Le chef de l’Etat guinéen, Moussa Dadis Camara, a invité une énième fois, mardi après-midi, les partis politiques, les représentants des institutions internationales et les diplomates à une rencontre au palais du peuple. Mais cette fois, les poids lourds de la classe politique guinéenne ont boycotté le rendez-vous. Reportage.
Notre correspondant en Guinée
Mardi après midi, contrairement aux précédentes rencontres au palais du peuple, il y avait deux groupes de jeunes présents à la rencontre organisée par le chef de la junte. Les uns soutenant ouvertement Dadis et la tenue des élections en 2010, les autres apparemment plus nombreux défendant tout aussi ouvertement le respect du chronogramme des forces vives. Ce chronogramme prévoit la tenue des élections à la fin 2009. En plus de ces jeunes, il y avait une foule de femmes (les balayeuses de Conakry), massée au balcon, dont on dit qu’elle a été mobilisée par le gouverneur de la ville de Conakry. La tension entre les deux groupes était tellement vive dans la salle que certains redoutaient le pire.
Mais il avait été mobilisé un dispositif de sécurité imposant, voir effrayant. Tout le palais, de l’intérieur et de l’extérieur, était ceinturé par les forces de sécurité. Cette fois, les militaires avaient l’air particulièrement nerveux.
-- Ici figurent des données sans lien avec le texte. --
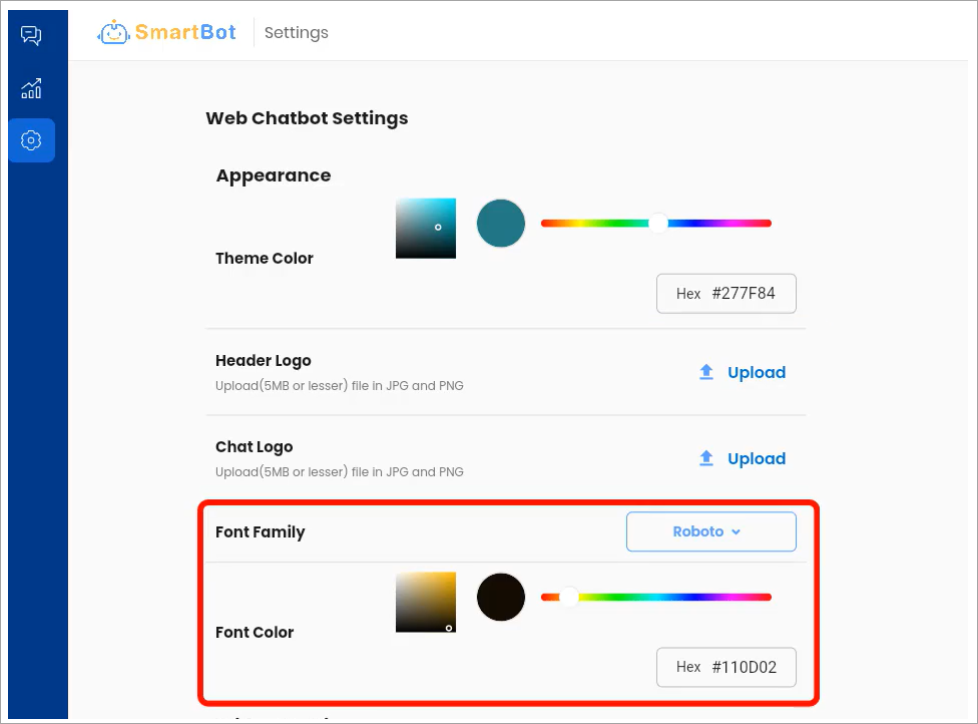Screen dimensions: 978x724
Task: Click the font color hue slider handle
Action: point(569,597)
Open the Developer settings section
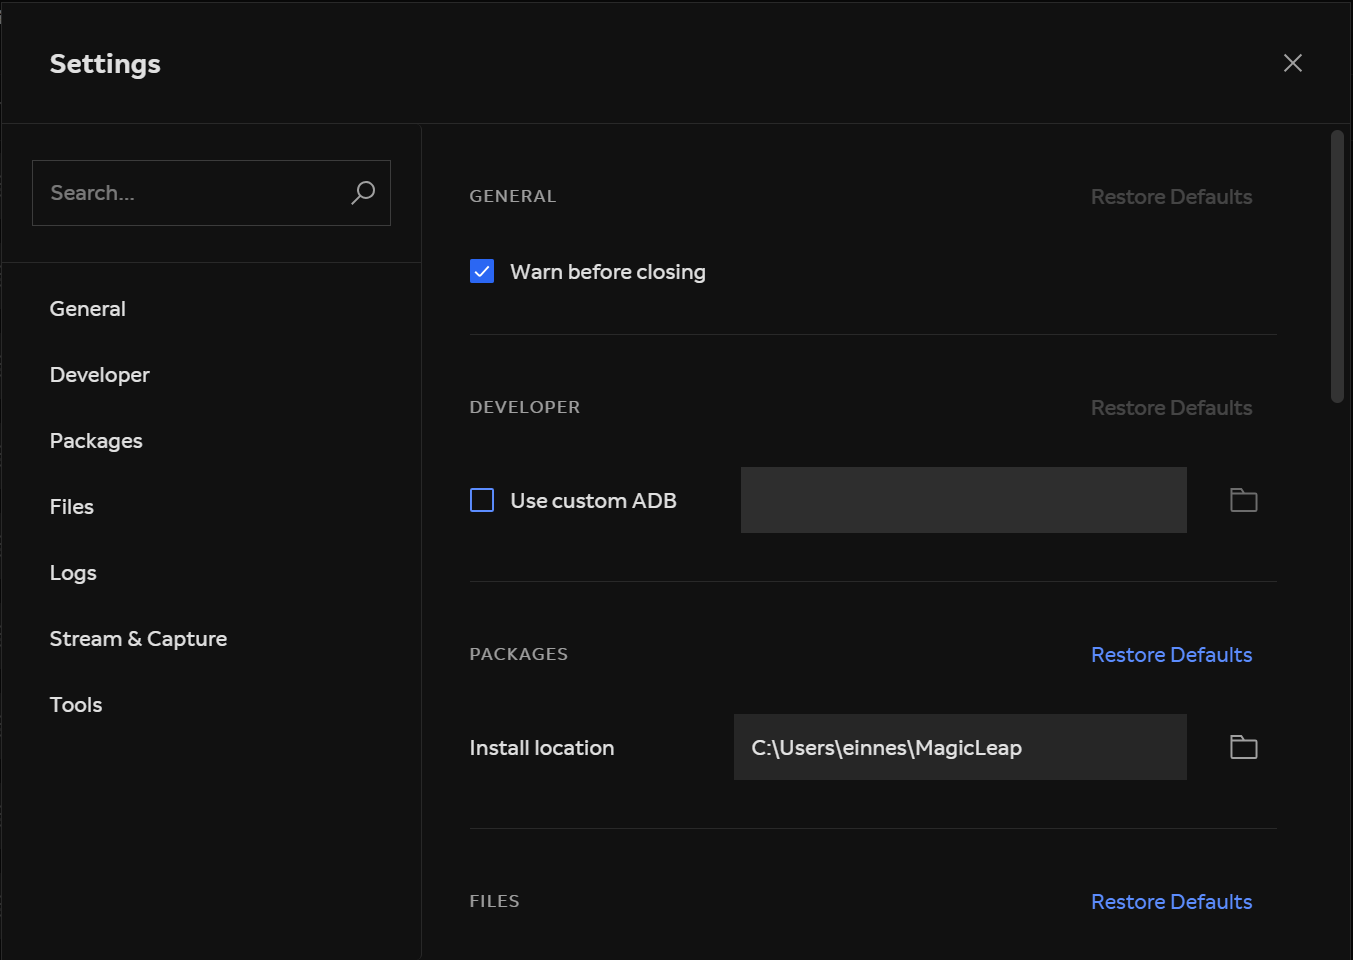 click(99, 374)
Dans la salle, le groupe de jeunes hostiles à 2010 avait été particulièrement contrôlés. Même la presse, de son côté, a reçu des propos hostiles de la part de certains gardes présidentielles. » Aujourd’hui, si quelqu’un manifeste, qui qu’il soit, on va… des connards comme ça ! », a-t-on lancé à la figure des journalistes. Et un autre militaire de renchérir: » Celui qui pagaille aujourd’hui, on va pagaille sur lui… » C’est donc dans ce climat de menace que l’intervention du chef va commencer.
Après les menaces, Dadis fait signe d’ouverture
Par ailleurs, dans son exposé, le chef de l’Etat a été très remonté de voir les ténors de la classe politique bouder sa rencontre. Il s’agit entre autres de Sidya Touré de l’UFR, Alpha Condé du RPG, Cellou Dalhein Diallo de l’UFDG, Jean Mari Doré de l’UPG.
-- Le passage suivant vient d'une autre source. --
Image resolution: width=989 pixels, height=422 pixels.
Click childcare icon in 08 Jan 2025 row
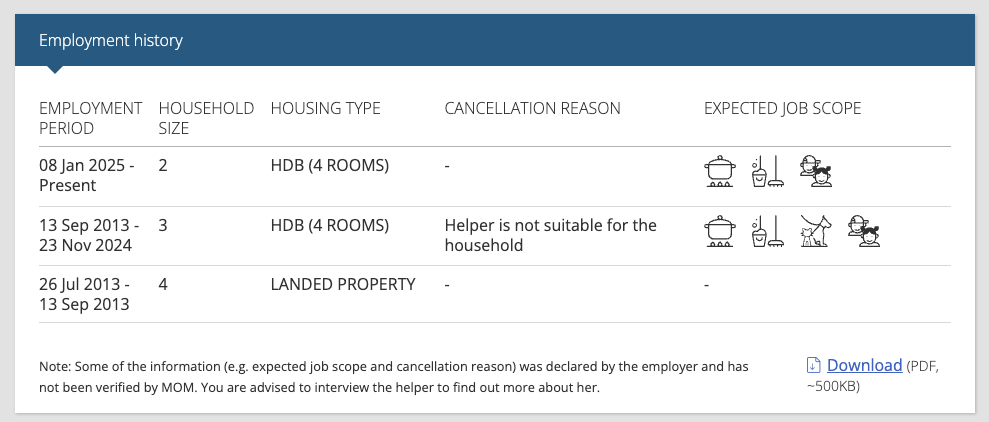[x=816, y=172]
Dans la salle, on notait la présence des représentants des institutions, des diplomates et de certains leaders politiques, pour la plupart des nouveaux. A l’image de l’ancien premier ministre Lansana Kouyaté, Mamady Diawara, ancien député de l’ex parti au pouvoir, le PUP, était présent.
En fait, les leaders politiques qui ont boudé la rencontre, avaient la veille adressé une correspondance au chef de l’Etat sollicitant de lui un cadre plus approprié, restreint pour permettre des échanges fructueux concernant le chronogramme des élections. Par cette stratégie, ils souhaitaient également échapper à d’éventuelles huées des groupes de jeunes et de femmes hostiles au chronogramme des forces vives.
Dans la salle, ayant compris que cette fois-ci, les jeunes étaient divisés, le capitaine a déclaré : » jeunesse, évitez qu’on vous manipule, sinon c’est vous qui allez perdre. .. Cela est dangereux. Je connais la guerre plus que vous. Ce qui amène la guerre ce sont les élections… » Poursuivant, Moussa Dadis Camara dira que cette absence volontaire des forces vives est une façon de tuer la démocratie, c’est un sabotage. Toutefois, il a réitéré sa volonté de respecter le chronogramme proposé par elles.
En signe d’ouverture, le chef de l’Etat s’est dit prêt à rencontrer les forces vives où elles veulent, « même à Djakarta ». Seulement, il leur donne une semaine. Pas plus. Cependant, le groupe des forces vives n’a pas lui aussi dit son dernier mot. Les jours qui suivent nous en diront un peu plus.